Francis Pileggi recently posted his 15th annual review of key Delaware decisions on his Delaware Corporate & Commercial Litigation Blog. With some exceptions, Francis focuses his review on what he refers to as “the unsung heroes among the many decisions that have not already been widely discussed by the mainstream press or legal trade publications.” This excerpt on the Chancery Court’s decision in Mehta v. Mobile Posse, (Del. Ch.; 5/19) is a case in point:
A recent Delaware Court of Chancery opinion began by describing the complaint as reading like a law school exam designed to test the knowledge of a student regarding the requirements in the DGCL that must be satisfied in connection with a merger, and the court commented that the company would not have done well on the exam.
In Mehta v.

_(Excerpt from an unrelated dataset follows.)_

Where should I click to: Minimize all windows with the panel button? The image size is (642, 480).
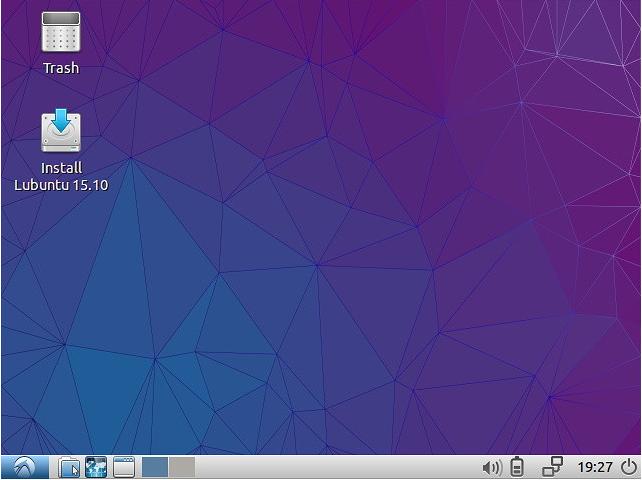124,467
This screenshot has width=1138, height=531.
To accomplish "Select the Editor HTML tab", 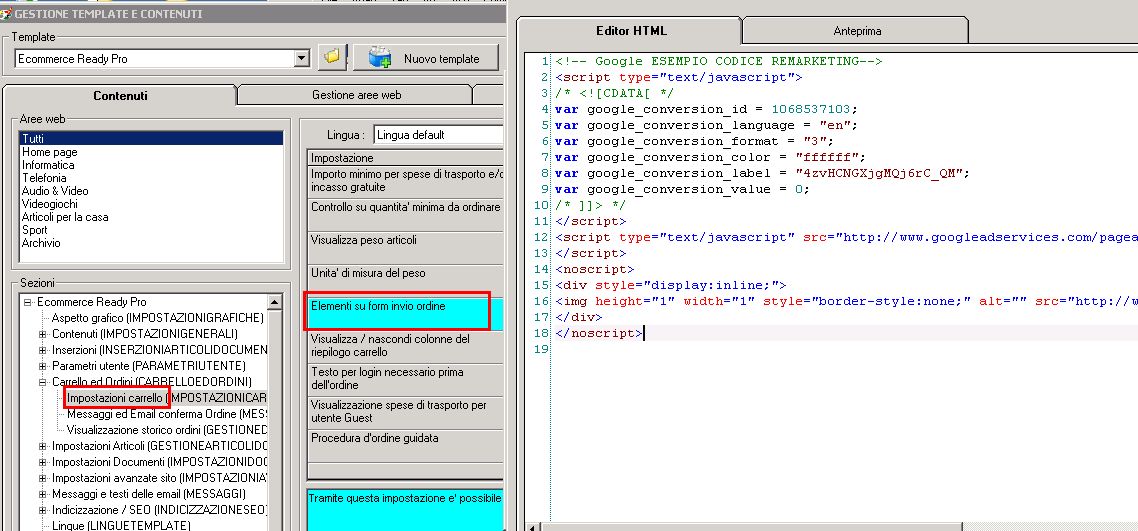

Mobile Posse, Inc., C.A. No. 2018-0355-KSJM (Del. Ch. May 8, 2019), the court identified the six primary issues in this case as follows:
(1) Whether DGCL Section 262 was not complied with in connection with the failure to notify stockholders of their appraisal rights within the required time frame;
(2) Whether DGCL Section 228 was not complied with due to the failure to send prompt notice of the written stockholder consents;
(3) Whether the merger agreement, or documents it incorporates, failed to comply with DGCL Section 251 by not including the amount of cash the preferred stockholders would receive for their shares;
(4) Whether the stockholder consents did not enjoy the ratifying effect under DGCL Section 144;
(5) Whether the director defendants breached their fiduciary duty of disclosure; and
(6) Whether the director defendants breached the fiduciary duty of loyalty because the merger was a self-dealing transaction and not entirely fair. With one small exception, the court found that the statutory violations were sufficiently established at the early procedural stage of a motion for judgment on the pleadings.
Since Francis refers to this case as an unsung hero, I feel kind of glad that I actually blogged about it. Admittedly, I didn’t quite cover as much ground as he does, but hey, we run a volume business here.